Gunrod: Latex wigglers
RSGS: Wooly Worm
Riverboy: Hares Ear
Jfink: TH Squirrel nymph
Northern Outdoorsman: Hendrikson Nymph
jnpcook: Bead Head Caddis Pupa
Old Steelhead Dude: Prince Nymph
QUIX20: Stonefly
1Fish2Fish: Green Rockworm
Salmonator: Wood Duck Nymph
Jblocker: White Caddis Larva

Sign up with a post saying: "I'm in" and we'll be off like a dirty shirt! 

Toddfather


Last edited by TODDFATHER


----------



## unregistered55 (Mar 12, 2000)

Ok Hendrickson Mayfly Nymph...


----------



## TODDFATHER (Jun 5, 2002)

*There's 1 more opening left for the 2003 Nymph Swap #1! * 


*Who's going to take it! Sign up now! *


----------



## Mike (Nov 26, 2000)

I'll sign up for this one too. Probably tie some sort of pheasant tail.

Mike


----------



## TODDFATHER (Jun 5, 2002)

*Enrollment for the 2003 Nymph Swap #1 has ended! Thanks for your participation, now to get on with the tying!* 

I'll be sending each of you an email as to where to send your flys. Please, Please, Please! When you do get around to sending your flys, be sure to mark your Altoids box with your name, address, fly pattern, and the name of the swap. There are three swaps going, and a little documentation will go a long way! Let's get em mailed by March 29th ! Send in 12 flys not 13, you won't be getting your own fly back.

OFFICIAL ROSTER:

Gunrod: Latex wigglers
RSGS: Wooly Worm
Riverboy: Hares Ear
Jfink: TH Squirrel nymph
Northern Outdoorsman: Hendrikson Nymph
jnpcook: Bead Head Caddis Pupa
Old Steelhead Dude: Prince Nymph
QUIX20: Stonefly
1Fish2Fish: Green Rockworm
Salmonator: Wood Duck Nymph
J blocker: White Caddis Larva
MIKE: Pheasant Tail Nymph

TODDFATHER: SWAPMEISTER: Chocolate Stonefly


----------



## quix20 (Jan 14, 2001)

what size should we tie these in?? i usually tie most of mine in a 10 or 12 (that way they work for steelhead too!!)

let me know what size would be best and i will tie them up really quick like.

also, should we include instructions and materials used?


----------



## TODDFATHER (Jun 5, 2002)

## Supplied data
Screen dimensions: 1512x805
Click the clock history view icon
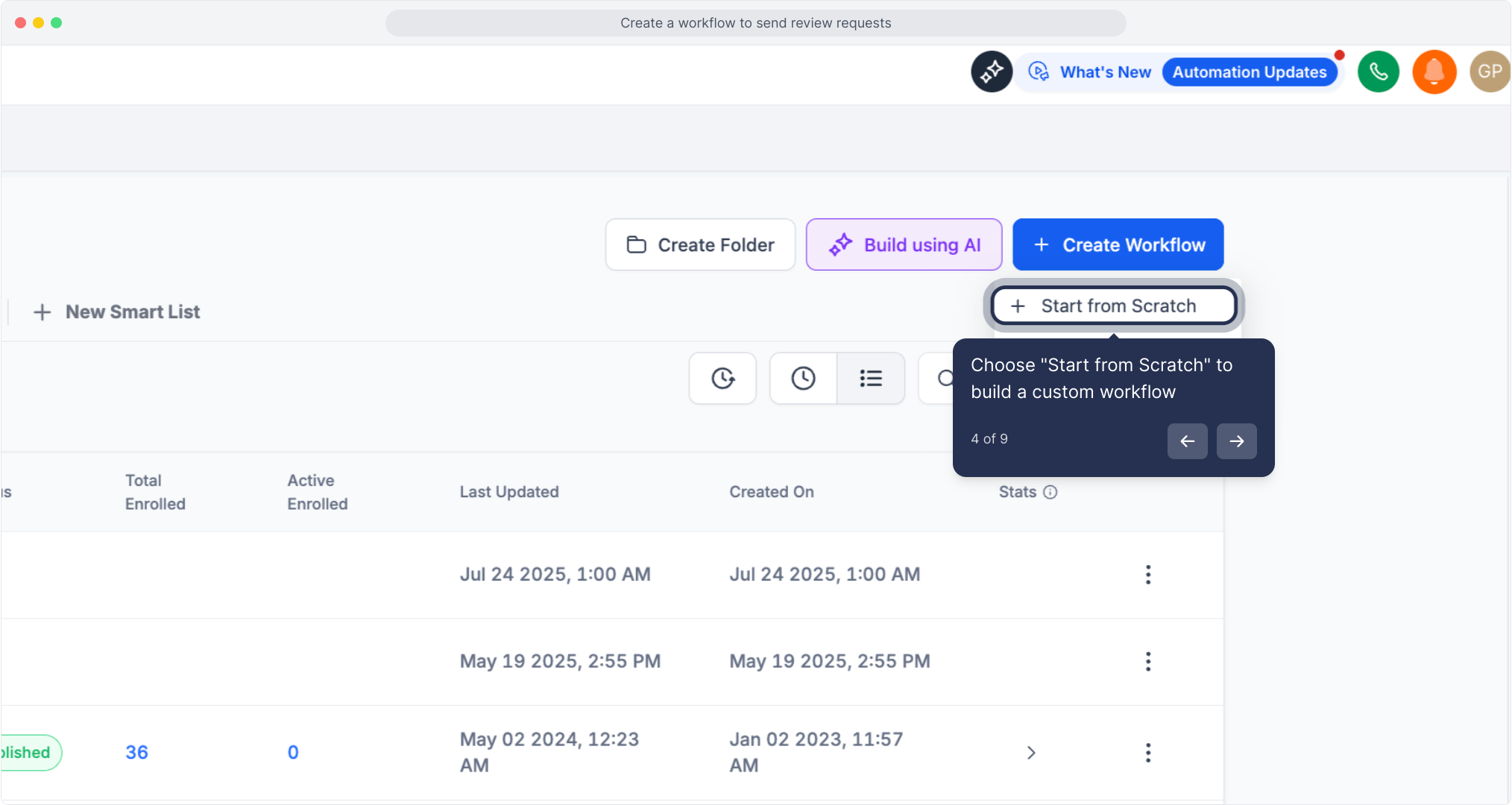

## Exercise set
**a)** From the fly-swap thread, list every item that participants are told to mark on their Altoids box.
**b)** Rewrite the fly-swap thread from the words "TODDFATHER: SWAPMEISTER: Chocolate" through "and materials used?", substituting "tying notes" for "instructions".
**c)** According to the fly-swap thread, how many flies should each participant send in?

## Outputs
**a)** Name, address, fly pattern, and the name of the swap.

**b)**
TODDFATHER: SWAPMEISTER: Chocolate Stonefly


----------



## quix20 (Jan 14, 2001)

what size should we tie these in?? i usually tie most of mine in a 10 or 12 (that way they work for steelhead too!!)

let me know what size would be best and i will tie them up really quick like.

also, should we include tying notes and materials used?

**c)** 12 flies, not 13.